6.7. Useability of the ICARA document and process
Good practice
- ICARA document clearly highlighted the bases and drivers of threshold requirements and the appetite and trigger framework used to manage financial resources, with clear detailed discussions provided in appendices.
- There was a clear record of scenarios, assumptions, analysis, conclusions, and decisions made.
- There was an itemised breakdown of risk calculated (for instance, for credit risk, market risk, group risk) and harms assessed so that it is clear to the reader what risks/harms have been considered.
- There was a clear discussion of key changes in the assessments since the last iteration.

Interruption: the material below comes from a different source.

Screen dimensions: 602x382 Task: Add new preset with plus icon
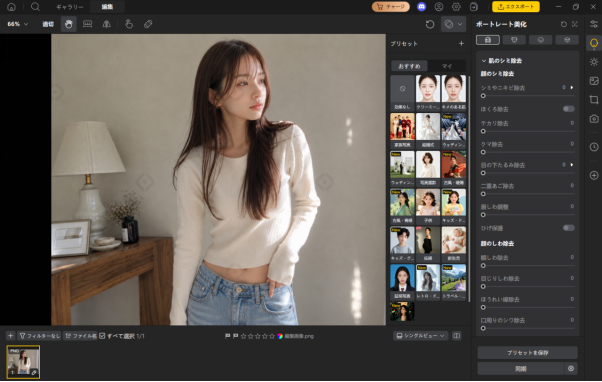(x=461, y=43)
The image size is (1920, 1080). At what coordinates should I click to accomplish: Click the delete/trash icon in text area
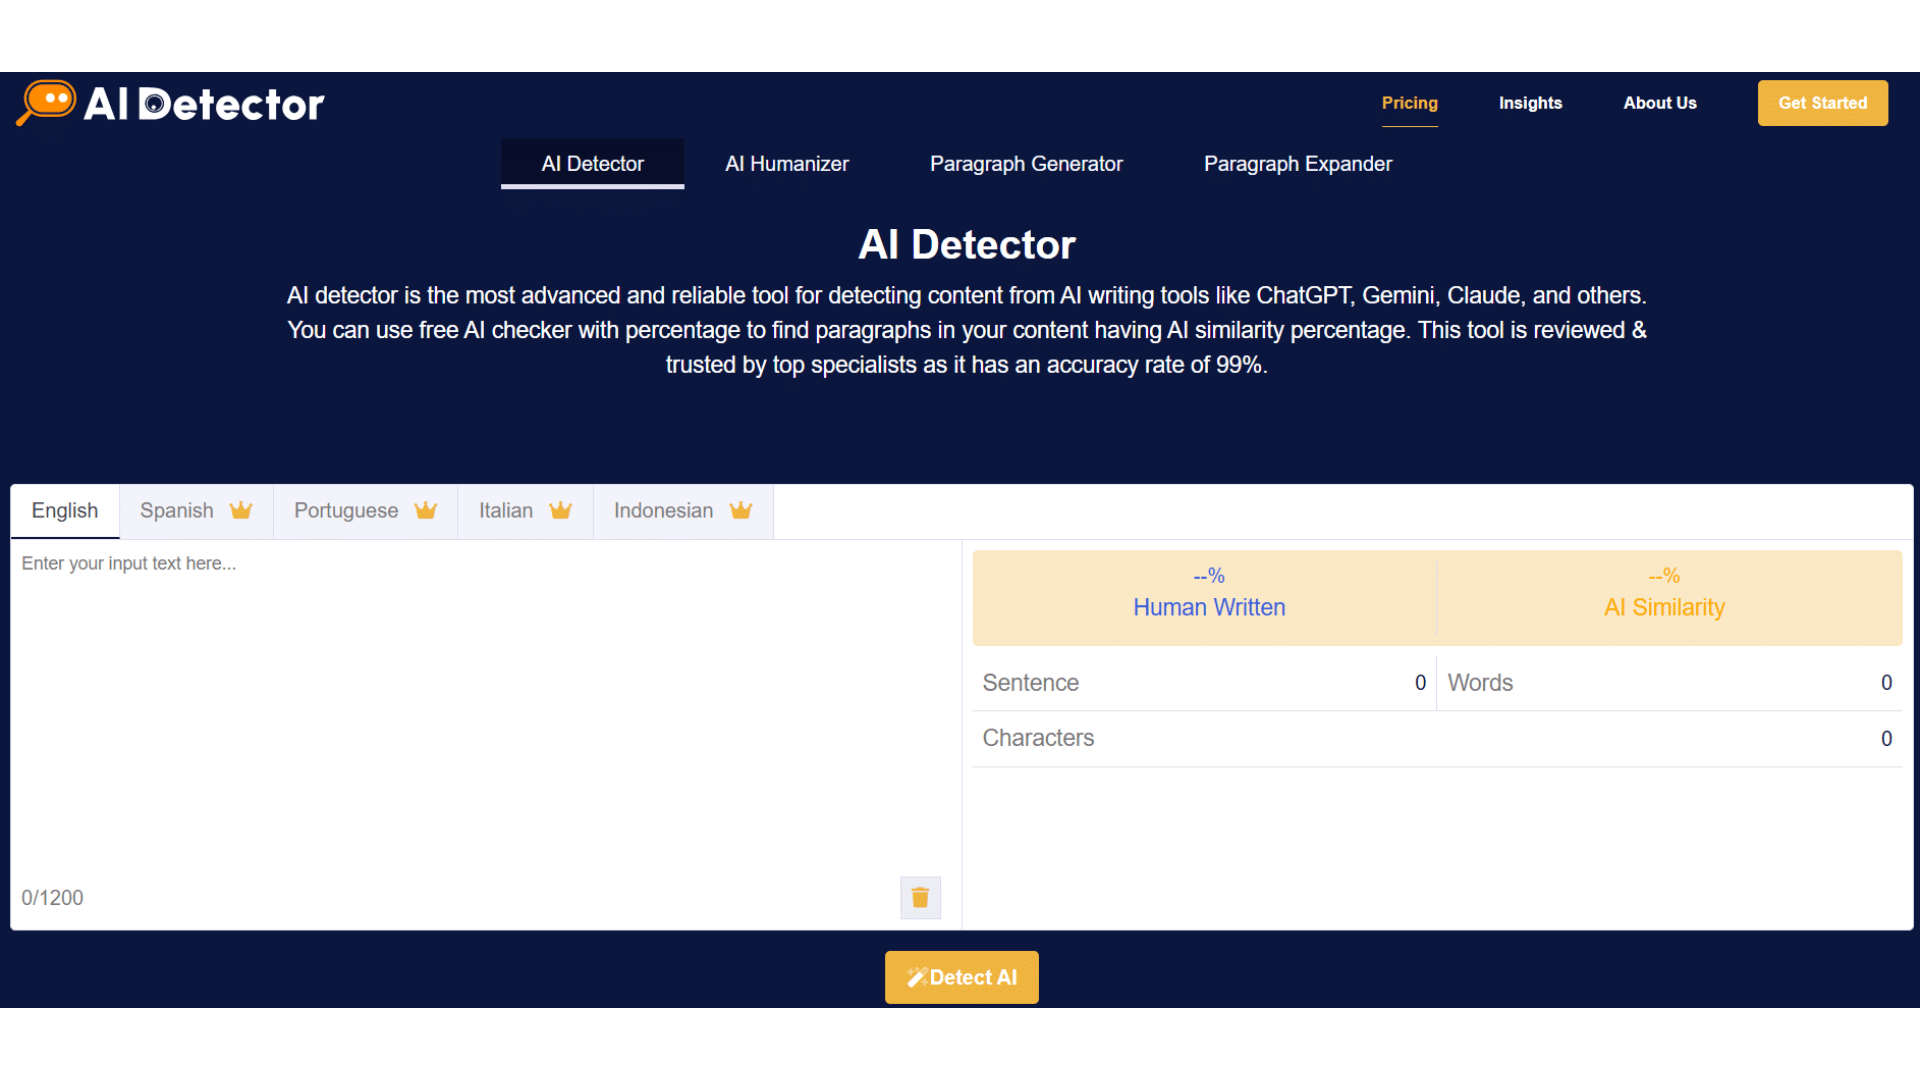tap(920, 898)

- The relevance of ICARA assessments was regularly reviewed. LATR assessments, for instance, are refreshed monthly, and in case of material changes in the business, and the competitive and market environment.
Poor practice
- The ICARA document had no clear summary of the drivers of threshold requirements and the stresses used to support the analysis.
- The reason for significant reductions in capital and liquid asset resource requirements was not discussed.
6.8. Data integrity
Good practice
- There was consistency in the regulatory submissions and with the ICARA document, annual reports, and internal management information.
- Regulatory reports were completed fully and according to guides provided.
Poor practice
- Contents of MIF007 were inconsistent with the information provided in the ICARA, in annual reports and in internal management information.
- Guides on the completion of regulatory reports were not thoroughly followed. Several data points were left blank.